--- TASK PROMPT ---
What you give back from the listing below should be an exact copy of the lines from the one with "This screenshot has height=522, width=1087." down to the one with "You are a computer-use", and it should contain no pictures.

--- SUPPLIED RECORDS ---
◆ ◆ ◆ ◆ ◆ ◆ ◆

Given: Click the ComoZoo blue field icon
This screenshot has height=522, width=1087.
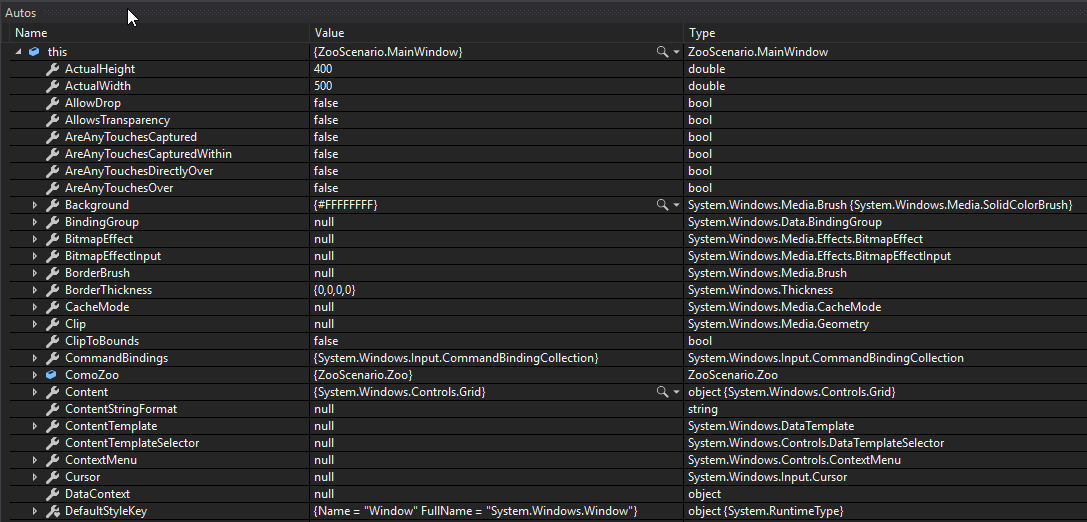Looking at the screenshot, I should (x=52, y=374).
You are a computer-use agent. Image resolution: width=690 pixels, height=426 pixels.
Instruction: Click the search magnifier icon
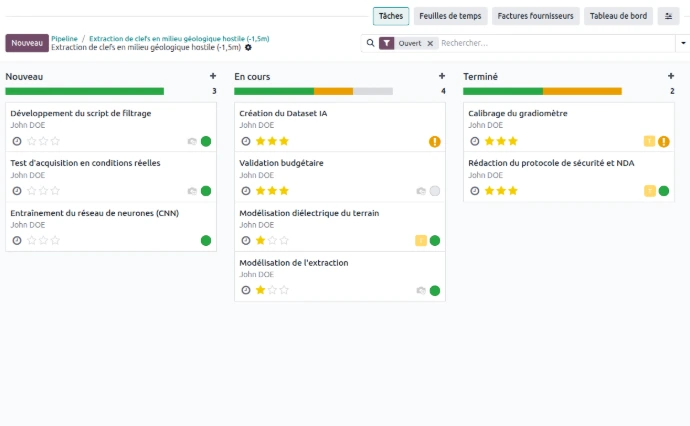coord(370,43)
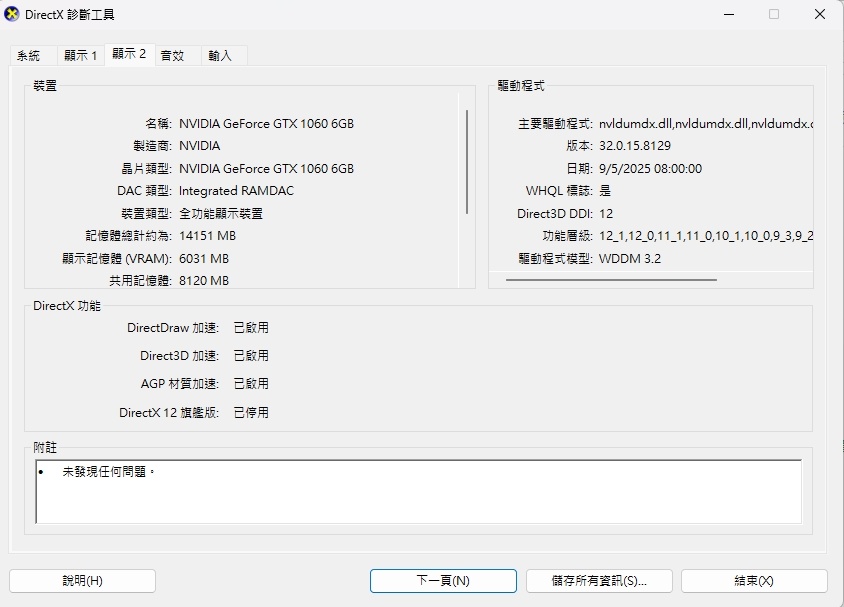This screenshot has width=844, height=607.
Task: Click the WDDM 3.2 driver model value
Action: (630, 259)
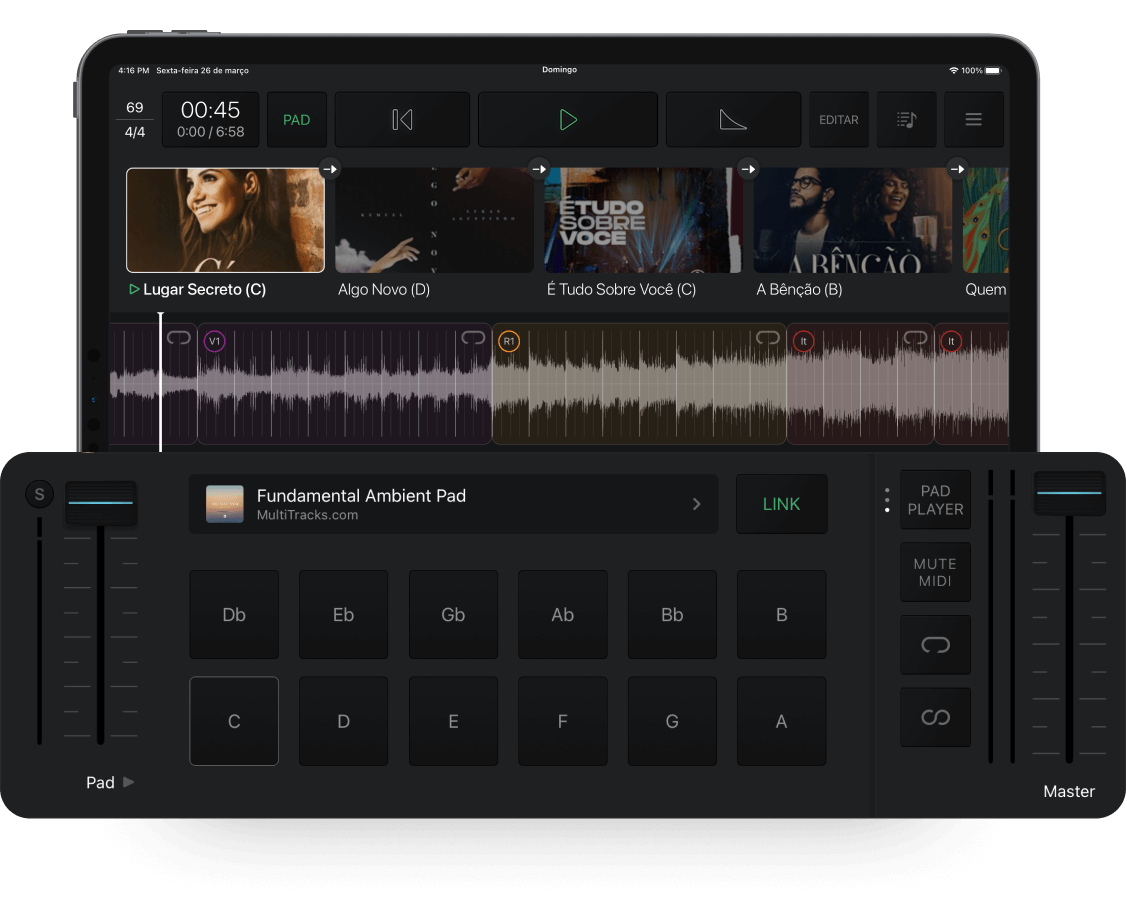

◆ ◆ ◆ ◆ ◆ ◆ ◆

--- TASK OUTPUT ---
This screenshot has height=522, width=1087.
Looking at the screenshot, I should (x=52, y=374).
You are a computer-use agent. Image resolution: width=690 pixels, height=426 pixels.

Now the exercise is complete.